----- Available data -----
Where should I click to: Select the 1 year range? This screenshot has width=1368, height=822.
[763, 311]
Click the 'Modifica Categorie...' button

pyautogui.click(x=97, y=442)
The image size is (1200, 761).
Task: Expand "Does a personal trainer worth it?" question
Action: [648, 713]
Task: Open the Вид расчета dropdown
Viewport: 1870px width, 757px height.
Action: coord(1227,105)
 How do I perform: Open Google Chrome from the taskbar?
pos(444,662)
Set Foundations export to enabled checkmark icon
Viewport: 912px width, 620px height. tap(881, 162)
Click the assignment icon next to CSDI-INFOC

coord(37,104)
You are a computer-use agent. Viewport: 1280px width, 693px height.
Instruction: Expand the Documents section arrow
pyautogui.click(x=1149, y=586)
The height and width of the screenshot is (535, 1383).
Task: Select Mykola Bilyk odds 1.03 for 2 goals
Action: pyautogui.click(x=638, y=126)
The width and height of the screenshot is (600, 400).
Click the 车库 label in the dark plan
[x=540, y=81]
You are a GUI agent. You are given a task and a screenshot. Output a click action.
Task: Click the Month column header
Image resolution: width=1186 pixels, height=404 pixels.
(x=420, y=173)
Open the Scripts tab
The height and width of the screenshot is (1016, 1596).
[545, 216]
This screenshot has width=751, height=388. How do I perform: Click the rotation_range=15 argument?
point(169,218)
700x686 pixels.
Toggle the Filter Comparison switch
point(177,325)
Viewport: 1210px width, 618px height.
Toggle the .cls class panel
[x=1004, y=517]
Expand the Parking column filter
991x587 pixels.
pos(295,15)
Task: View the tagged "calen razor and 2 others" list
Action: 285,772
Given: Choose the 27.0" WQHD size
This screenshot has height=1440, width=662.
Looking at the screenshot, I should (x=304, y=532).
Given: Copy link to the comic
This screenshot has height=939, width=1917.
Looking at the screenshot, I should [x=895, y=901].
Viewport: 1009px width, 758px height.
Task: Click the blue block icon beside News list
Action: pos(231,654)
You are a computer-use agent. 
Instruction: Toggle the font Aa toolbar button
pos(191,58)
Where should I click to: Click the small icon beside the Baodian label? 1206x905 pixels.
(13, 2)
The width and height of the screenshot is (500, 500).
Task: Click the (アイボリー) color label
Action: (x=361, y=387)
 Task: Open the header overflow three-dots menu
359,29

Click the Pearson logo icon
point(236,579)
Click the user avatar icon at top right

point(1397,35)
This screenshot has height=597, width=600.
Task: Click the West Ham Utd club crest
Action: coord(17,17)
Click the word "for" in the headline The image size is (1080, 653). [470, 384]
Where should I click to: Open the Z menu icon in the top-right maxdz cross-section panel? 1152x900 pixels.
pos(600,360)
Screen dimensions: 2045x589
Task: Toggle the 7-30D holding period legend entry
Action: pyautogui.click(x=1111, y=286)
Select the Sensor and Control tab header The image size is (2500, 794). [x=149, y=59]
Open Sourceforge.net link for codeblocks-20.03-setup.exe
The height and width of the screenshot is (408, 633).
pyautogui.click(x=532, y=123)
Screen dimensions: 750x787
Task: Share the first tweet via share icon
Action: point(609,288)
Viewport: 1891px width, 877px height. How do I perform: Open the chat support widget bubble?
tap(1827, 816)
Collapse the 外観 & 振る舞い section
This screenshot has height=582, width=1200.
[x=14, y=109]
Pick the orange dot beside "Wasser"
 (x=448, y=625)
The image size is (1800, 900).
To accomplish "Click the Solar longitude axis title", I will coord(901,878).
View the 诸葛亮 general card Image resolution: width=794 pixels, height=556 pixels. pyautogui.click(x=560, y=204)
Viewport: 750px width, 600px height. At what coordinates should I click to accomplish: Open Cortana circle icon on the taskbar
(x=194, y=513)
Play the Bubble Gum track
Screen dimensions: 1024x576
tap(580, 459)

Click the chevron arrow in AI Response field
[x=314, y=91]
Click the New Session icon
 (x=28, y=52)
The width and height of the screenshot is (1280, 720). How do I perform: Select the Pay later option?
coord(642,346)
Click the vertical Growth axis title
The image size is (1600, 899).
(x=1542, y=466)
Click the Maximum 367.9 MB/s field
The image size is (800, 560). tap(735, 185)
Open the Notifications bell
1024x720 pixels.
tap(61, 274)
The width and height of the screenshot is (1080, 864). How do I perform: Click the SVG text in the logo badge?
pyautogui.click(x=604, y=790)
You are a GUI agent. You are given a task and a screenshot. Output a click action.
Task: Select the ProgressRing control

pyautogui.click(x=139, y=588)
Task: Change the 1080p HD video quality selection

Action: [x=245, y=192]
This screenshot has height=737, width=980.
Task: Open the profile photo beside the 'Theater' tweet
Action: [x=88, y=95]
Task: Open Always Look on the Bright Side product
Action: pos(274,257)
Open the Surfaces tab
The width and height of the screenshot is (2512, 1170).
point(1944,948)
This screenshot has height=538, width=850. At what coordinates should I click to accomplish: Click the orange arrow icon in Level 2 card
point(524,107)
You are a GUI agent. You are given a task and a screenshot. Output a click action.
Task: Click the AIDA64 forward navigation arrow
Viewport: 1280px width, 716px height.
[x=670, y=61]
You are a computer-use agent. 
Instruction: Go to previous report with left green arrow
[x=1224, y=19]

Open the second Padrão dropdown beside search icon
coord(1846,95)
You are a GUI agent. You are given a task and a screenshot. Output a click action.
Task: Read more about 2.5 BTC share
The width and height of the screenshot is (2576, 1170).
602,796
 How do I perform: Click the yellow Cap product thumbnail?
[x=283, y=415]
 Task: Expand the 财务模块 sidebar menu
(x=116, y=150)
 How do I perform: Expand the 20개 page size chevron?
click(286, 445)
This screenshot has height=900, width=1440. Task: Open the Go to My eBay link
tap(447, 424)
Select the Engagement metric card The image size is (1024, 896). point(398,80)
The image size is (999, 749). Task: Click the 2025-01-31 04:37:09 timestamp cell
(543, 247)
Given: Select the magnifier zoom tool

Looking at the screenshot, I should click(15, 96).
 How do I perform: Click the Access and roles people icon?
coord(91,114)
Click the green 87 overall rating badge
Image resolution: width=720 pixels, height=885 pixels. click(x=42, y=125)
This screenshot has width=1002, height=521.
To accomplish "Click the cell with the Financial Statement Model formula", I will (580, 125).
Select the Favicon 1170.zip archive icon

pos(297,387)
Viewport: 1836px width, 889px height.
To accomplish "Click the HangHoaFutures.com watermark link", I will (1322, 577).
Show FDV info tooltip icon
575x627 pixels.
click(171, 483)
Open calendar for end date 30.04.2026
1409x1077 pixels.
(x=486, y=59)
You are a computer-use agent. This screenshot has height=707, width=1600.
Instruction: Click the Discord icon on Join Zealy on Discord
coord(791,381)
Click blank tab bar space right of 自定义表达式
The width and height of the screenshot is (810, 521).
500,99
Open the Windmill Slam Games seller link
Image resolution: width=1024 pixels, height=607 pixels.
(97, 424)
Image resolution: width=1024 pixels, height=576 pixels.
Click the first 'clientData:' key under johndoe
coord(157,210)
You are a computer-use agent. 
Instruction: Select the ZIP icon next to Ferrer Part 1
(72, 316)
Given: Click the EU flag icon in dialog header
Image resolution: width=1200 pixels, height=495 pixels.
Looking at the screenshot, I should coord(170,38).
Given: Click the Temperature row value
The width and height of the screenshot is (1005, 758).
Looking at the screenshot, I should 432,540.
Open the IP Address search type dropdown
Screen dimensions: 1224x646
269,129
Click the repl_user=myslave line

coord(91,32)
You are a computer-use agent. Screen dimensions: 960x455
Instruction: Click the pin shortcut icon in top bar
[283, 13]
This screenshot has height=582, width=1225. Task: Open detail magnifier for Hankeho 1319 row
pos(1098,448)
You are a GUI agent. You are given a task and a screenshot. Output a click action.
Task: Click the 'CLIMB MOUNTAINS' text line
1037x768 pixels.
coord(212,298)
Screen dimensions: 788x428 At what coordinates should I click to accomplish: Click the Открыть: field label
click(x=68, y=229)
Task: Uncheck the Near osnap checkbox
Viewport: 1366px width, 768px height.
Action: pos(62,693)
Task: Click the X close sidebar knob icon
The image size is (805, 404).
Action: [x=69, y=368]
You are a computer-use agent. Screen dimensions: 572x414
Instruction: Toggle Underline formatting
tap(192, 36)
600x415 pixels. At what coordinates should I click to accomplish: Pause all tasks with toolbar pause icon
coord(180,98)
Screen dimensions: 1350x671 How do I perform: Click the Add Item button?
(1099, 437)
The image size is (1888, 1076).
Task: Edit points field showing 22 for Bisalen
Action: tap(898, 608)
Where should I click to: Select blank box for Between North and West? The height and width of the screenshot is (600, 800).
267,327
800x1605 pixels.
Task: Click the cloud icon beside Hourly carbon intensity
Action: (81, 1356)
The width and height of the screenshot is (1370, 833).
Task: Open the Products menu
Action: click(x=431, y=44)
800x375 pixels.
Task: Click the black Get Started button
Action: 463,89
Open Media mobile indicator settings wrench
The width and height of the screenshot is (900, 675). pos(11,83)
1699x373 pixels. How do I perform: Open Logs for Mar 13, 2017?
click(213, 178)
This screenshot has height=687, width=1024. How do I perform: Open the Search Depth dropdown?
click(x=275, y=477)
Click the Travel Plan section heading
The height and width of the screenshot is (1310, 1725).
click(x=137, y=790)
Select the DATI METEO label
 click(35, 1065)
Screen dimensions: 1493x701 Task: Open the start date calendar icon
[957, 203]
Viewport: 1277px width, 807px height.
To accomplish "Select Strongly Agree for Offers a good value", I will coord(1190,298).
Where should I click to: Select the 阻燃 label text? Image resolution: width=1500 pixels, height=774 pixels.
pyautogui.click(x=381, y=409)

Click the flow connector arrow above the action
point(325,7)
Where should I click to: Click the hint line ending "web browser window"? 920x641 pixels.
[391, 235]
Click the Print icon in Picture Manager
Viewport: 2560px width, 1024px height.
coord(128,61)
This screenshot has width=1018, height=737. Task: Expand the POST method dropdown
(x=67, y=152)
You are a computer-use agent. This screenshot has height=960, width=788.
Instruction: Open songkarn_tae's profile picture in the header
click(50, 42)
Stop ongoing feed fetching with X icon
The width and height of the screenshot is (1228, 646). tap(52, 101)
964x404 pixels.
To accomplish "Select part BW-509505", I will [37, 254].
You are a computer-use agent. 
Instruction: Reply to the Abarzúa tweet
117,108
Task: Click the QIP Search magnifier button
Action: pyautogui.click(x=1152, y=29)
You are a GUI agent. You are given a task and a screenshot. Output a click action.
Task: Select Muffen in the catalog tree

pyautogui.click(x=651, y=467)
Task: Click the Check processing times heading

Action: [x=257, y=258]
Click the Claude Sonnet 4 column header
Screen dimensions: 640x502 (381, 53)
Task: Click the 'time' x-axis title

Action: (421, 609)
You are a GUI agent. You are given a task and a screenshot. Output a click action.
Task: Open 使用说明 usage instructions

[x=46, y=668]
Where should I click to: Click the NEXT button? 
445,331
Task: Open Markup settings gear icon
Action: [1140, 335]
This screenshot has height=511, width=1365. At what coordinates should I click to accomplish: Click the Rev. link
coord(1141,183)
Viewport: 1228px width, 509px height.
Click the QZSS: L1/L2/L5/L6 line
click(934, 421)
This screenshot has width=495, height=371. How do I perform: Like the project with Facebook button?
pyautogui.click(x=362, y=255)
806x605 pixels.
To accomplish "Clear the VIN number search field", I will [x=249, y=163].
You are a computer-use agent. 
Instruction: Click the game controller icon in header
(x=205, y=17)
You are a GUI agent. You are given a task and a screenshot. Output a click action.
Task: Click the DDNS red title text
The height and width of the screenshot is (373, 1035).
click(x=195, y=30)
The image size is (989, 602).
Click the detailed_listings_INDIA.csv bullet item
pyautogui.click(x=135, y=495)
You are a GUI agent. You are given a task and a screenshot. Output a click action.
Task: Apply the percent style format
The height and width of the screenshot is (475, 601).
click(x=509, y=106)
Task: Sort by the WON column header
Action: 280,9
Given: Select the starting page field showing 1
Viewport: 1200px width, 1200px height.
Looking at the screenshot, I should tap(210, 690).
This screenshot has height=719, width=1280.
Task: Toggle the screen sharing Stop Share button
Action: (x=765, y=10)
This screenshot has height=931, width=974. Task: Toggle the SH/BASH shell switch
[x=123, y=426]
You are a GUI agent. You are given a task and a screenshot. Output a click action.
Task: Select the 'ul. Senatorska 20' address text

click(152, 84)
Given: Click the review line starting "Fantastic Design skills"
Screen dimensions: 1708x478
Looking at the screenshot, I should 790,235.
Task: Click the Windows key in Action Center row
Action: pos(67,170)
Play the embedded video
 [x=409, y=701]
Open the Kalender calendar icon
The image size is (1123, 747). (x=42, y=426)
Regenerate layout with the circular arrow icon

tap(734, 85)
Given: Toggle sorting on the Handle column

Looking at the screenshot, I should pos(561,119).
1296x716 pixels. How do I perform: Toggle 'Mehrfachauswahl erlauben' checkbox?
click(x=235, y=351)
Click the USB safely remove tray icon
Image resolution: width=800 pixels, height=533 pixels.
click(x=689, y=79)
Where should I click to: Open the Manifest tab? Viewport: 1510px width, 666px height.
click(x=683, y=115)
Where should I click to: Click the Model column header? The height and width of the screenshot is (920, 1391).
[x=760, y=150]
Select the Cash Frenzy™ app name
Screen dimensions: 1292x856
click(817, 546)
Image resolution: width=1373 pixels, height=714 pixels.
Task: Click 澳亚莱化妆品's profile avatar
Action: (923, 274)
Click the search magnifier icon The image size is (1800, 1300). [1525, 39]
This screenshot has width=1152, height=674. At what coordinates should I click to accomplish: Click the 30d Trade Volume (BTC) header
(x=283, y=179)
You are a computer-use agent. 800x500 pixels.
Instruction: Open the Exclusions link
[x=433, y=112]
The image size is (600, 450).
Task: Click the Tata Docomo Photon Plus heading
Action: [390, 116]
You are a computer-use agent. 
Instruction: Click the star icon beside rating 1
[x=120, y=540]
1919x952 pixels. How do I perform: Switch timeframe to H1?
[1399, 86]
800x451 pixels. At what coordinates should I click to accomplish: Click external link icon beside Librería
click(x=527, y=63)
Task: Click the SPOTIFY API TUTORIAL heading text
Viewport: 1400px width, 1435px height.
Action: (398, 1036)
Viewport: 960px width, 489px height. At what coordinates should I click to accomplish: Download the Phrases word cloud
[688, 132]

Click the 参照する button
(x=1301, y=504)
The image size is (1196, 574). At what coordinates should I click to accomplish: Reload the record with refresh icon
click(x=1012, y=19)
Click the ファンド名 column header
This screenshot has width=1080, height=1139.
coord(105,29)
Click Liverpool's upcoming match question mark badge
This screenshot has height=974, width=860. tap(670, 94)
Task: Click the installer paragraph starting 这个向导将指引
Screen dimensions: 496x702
-----
• How to complete this task:
Print the records verbatim, stopping after the "Given: Choose the" line.

• Answer box:
Where should I click to: Select the 1 year range? This screenshot has width=1368, height=822.
[763, 311]
Click the 'Modifica Categorie...' button

pyautogui.click(x=97, y=442)
The image size is (1200, 761).
Task: Expand "Does a personal trainer worth it?" question
Action: [648, 713]
Task: Open the Вид расчета dropdown
Viewport: 1870px width, 757px height.
Action: coord(1227,105)
 How do I perform: Open Google Chrome from the taskbar?
pos(444,662)
Set Foundations export to enabled checkmark icon
Viewport: 912px width, 620px height. tap(881, 162)
Click the assignment icon next to CSDI-INFOC

coord(37,104)
You are a computer-use agent. Viewport: 1280px width, 693px height.
Instruction: Expand the Documents section arrow
pyautogui.click(x=1149, y=586)
The height and width of the screenshot is (535, 1383).
Task: Select Mykola Bilyk odds 1.03 for 2 goals
Action: pyautogui.click(x=638, y=126)
The width and height of the screenshot is (600, 400).
Click the 车库 label in the dark plan
[x=540, y=81]
You are a GUI agent. You are given a task and a screenshot. Output a click action.
Task: Click the Month column header
Image resolution: width=1186 pixels, height=404 pixels.
(x=420, y=173)
Open the Scripts tab
The height and width of the screenshot is (1016, 1596).
[545, 216]
This screenshot has width=751, height=388. How do I perform: Click the rotation_range=15 argument?
point(169,218)
700x686 pixels.
Toggle the Filter Comparison switch
point(177,325)
Viewport: 1210px width, 618px height.
Toggle the .cls class panel
[x=1004, y=517]
Expand the Parking column filter
991x587 pixels.
pos(295,15)
Task: View the tagged "calen razor and 2 others" list
Action: 285,772
Given: Choose the 27.0" WQHD size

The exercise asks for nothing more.